> Task directions:
Copy out all of the data below line for line, keeping every word, number, and symbol unchanged.

· · · · ·

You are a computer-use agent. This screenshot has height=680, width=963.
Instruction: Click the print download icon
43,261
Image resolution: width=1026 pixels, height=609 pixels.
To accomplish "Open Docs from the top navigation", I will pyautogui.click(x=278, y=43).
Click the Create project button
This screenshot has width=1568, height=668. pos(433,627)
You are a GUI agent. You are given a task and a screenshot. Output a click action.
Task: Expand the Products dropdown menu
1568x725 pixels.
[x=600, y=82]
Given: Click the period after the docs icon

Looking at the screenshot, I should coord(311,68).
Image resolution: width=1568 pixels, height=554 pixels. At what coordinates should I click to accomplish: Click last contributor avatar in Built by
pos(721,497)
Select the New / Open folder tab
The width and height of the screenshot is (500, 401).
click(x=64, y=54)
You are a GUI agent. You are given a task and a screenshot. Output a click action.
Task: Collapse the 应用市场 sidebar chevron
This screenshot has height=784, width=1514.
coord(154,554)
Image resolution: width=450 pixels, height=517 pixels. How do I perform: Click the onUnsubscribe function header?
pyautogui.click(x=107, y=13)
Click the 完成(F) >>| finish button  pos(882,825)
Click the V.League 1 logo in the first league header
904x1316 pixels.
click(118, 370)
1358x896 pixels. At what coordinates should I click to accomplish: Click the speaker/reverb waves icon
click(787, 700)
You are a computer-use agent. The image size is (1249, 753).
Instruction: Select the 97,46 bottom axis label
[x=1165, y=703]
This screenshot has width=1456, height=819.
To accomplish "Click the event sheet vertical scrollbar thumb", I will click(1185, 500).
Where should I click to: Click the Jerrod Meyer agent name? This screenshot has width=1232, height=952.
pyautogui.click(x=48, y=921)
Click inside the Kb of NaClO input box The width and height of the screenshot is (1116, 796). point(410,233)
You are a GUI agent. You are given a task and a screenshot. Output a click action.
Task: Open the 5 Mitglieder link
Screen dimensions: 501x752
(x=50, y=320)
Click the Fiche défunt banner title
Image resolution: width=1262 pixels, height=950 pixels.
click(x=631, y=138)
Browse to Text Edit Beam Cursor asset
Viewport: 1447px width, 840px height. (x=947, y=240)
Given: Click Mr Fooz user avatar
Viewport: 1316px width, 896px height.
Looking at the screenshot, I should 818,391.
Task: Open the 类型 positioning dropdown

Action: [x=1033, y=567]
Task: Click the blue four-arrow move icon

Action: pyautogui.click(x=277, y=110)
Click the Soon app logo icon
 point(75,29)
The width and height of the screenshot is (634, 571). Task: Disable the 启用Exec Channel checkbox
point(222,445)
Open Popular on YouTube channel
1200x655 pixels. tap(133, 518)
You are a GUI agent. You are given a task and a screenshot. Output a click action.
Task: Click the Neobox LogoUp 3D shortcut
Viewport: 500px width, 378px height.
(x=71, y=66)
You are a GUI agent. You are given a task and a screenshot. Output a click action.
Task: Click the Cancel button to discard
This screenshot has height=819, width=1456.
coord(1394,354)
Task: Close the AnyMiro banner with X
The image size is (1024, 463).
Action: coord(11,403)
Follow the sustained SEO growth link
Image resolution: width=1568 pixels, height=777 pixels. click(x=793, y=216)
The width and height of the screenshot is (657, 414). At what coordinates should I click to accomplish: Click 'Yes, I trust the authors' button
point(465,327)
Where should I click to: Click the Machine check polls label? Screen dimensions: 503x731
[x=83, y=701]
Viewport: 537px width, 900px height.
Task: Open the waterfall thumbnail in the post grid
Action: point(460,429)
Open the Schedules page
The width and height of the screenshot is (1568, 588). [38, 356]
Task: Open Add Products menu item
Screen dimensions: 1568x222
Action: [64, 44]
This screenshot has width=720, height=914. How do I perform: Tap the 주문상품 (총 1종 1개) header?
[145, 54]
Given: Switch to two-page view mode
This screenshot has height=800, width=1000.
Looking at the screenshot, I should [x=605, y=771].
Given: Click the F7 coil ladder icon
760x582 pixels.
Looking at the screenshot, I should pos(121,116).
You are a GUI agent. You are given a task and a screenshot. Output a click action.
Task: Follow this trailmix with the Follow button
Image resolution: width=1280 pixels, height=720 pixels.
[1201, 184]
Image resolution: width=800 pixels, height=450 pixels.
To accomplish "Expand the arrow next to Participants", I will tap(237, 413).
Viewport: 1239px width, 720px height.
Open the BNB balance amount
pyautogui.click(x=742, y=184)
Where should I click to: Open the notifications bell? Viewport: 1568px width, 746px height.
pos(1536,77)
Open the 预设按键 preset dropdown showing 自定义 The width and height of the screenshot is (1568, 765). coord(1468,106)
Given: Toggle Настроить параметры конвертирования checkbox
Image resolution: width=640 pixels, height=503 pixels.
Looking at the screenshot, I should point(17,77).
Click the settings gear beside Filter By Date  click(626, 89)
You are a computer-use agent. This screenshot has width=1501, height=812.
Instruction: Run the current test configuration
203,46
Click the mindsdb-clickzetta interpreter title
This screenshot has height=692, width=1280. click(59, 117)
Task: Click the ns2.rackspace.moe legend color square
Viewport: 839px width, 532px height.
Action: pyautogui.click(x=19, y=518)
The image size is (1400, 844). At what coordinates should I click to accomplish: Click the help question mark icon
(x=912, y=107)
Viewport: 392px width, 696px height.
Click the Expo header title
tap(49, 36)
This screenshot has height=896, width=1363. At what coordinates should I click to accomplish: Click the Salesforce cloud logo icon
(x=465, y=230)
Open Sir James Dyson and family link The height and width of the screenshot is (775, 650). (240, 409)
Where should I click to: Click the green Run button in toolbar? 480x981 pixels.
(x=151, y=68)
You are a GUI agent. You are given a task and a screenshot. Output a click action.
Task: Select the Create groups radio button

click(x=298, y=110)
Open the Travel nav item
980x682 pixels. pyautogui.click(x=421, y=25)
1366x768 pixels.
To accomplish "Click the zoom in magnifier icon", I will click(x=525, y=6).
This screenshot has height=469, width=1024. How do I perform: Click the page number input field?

· · · · ·

> Solution for this task:
You are a computer-use agent. This screenshot has height=680, width=963.
Instruction: Click the print download icon
43,261
Image resolution: width=1026 pixels, height=609 pixels.
To accomplish "Open Docs from the top navigation", I will pyautogui.click(x=278, y=43).
Click the Create project button
This screenshot has width=1568, height=668. pos(433,627)
You are a GUI agent. You are given a task and a screenshot. Output a click action.
Task: Expand the Products dropdown menu
1568x725 pixels.
[x=600, y=82]
Given: Click the period after the docs icon

Looking at the screenshot, I should coord(311,68).
Image resolution: width=1568 pixels, height=554 pixels. At what coordinates should I click to accomplish: Click last contributor avatar in Built by
pos(721,497)
Select the New / Open folder tab
The width and height of the screenshot is (500, 401).
click(x=64, y=54)
You are a GUI agent. You are given a task and a screenshot. Output a click action.
Task: Collapse the 应用市场 sidebar chevron
This screenshot has height=784, width=1514.
coord(154,554)
Image resolution: width=450 pixels, height=517 pixels. How do I perform: Click the onUnsubscribe function header?
pyautogui.click(x=107, y=13)
Click the 完成(F) >>| finish button  pos(882,825)
Click the V.League 1 logo in the first league header
904x1316 pixels.
click(118, 370)
1358x896 pixels. At what coordinates should I click to accomplish: Click the speaker/reverb waves icon
click(787, 700)
You are a computer-use agent. The image size is (1249, 753).
Instruction: Select the 97,46 bottom axis label
[x=1165, y=703]
This screenshot has width=1456, height=819.
To accomplish "Click the event sheet vertical scrollbar thumb", I will click(1185, 500).
Where should I click to: Click the Jerrod Meyer agent name? This screenshot has width=1232, height=952.
pyautogui.click(x=48, y=921)
Click inside the Kb of NaClO input box The width and height of the screenshot is (1116, 796). point(410,233)
You are a GUI agent. You are given a task and a screenshot. Output a click action.
Task: Open the 5 Mitglieder link
Screen dimensions: 501x752
(x=50, y=320)
Click the Fiche défunt banner title
Image resolution: width=1262 pixels, height=950 pixels.
click(x=631, y=138)
Browse to Text Edit Beam Cursor asset
Viewport: 1447px width, 840px height. (x=947, y=240)
Given: Click Mr Fooz user avatar
Viewport: 1316px width, 896px height.
Looking at the screenshot, I should 818,391.
Task: Open the 类型 positioning dropdown

Action: [x=1033, y=567]
Task: Click the blue four-arrow move icon

Action: pyautogui.click(x=277, y=110)
Click the Soon app logo icon
 point(75,29)
The width and height of the screenshot is (634, 571). Task: Disable the 启用Exec Channel checkbox
point(222,445)
Open Popular on YouTube channel
1200x655 pixels. tap(133, 518)
You are a GUI agent. You are given a task and a screenshot. Output a click action.
Task: Click the Neobox LogoUp 3D shortcut
Viewport: 500px width, 378px height.
(x=71, y=66)
You are a GUI agent. You are given a task and a screenshot. Output a click action.
Task: Click the Cancel button to discard
This screenshot has height=819, width=1456.
coord(1394,354)
Task: Close the AnyMiro banner with X
The image size is (1024, 463).
Action: coord(11,403)
Follow the sustained SEO growth link
Image resolution: width=1568 pixels, height=777 pixels. click(x=793, y=216)
The width and height of the screenshot is (657, 414). At what coordinates should I click to accomplish: Click 'Yes, I trust the authors' button
point(465,327)
Where should I click to: Click the Machine check polls label? Screen dimensions: 503x731
[x=83, y=701]
Viewport: 537px width, 900px height.
Task: Open the waterfall thumbnail in the post grid
Action: point(460,429)
Open the Schedules page
The width and height of the screenshot is (1568, 588). [38, 356]
Task: Open Add Products menu item
Screen dimensions: 1568x222
Action: [64, 44]
This screenshot has width=720, height=914. How do I perform: Tap the 주문상품 (총 1종 1개) header?
[145, 54]
Given: Switch to two-page view mode
This screenshot has height=800, width=1000.
Looking at the screenshot, I should [x=605, y=771].
Given: Click the F7 coil ladder icon
760x582 pixels.
Looking at the screenshot, I should pos(121,116).
You are a GUI agent. You are given a task and a screenshot. Output a click action.
Task: Follow this trailmix with the Follow button
Image resolution: width=1280 pixels, height=720 pixels.
[1201, 184]
Image resolution: width=800 pixels, height=450 pixels.
To accomplish "Expand the arrow next to Participants", I will tap(237, 413).
Viewport: 1239px width, 720px height.
Open the BNB balance amount
pyautogui.click(x=742, y=184)
Where should I click to: Open the notifications bell? Viewport: 1568px width, 746px height.
pos(1536,77)
Open the 预设按键 preset dropdown showing 自定义 The width and height of the screenshot is (1568, 765). coord(1468,106)
Given: Toggle Настроить параметры конвертирования checkbox
Image resolution: width=640 pixels, height=503 pixels.
Looking at the screenshot, I should point(17,77).
Click the settings gear beside Filter By Date  click(626, 89)
You are a computer-use agent. This screenshot has width=1501, height=812.
Instruction: Run the current test configuration
203,46
Click the mindsdb-clickzetta interpreter title
This screenshot has height=692, width=1280. click(59, 117)
Task: Click the ns2.rackspace.moe legend color square
Viewport: 839px width, 532px height.
Action: pyautogui.click(x=19, y=518)
The image size is (1400, 844). At what coordinates should I click to accomplish: Click the help question mark icon
(x=912, y=107)
Viewport: 392px width, 696px height.
Click the Expo header title
tap(49, 36)
This screenshot has height=896, width=1363. At what coordinates should I click to accomplish: Click the Salesforce cloud logo icon
(x=465, y=230)
Open Sir James Dyson and family link The height and width of the screenshot is (775, 650). (240, 409)
Where should I click to: Click the green Run button in toolbar? 480x981 pixels.
(x=151, y=68)
You are a GUI agent. You are given a task and a screenshot. Output a click action.
Task: Select the Create groups radio button

click(x=298, y=110)
Open the Travel nav item
980x682 pixels. pyautogui.click(x=421, y=25)
1366x768 pixels.
To accomplish "Click the zoom in magnifier icon", I will click(x=525, y=6).
This screenshot has height=469, width=1024. How do I perform: Click the page number input field?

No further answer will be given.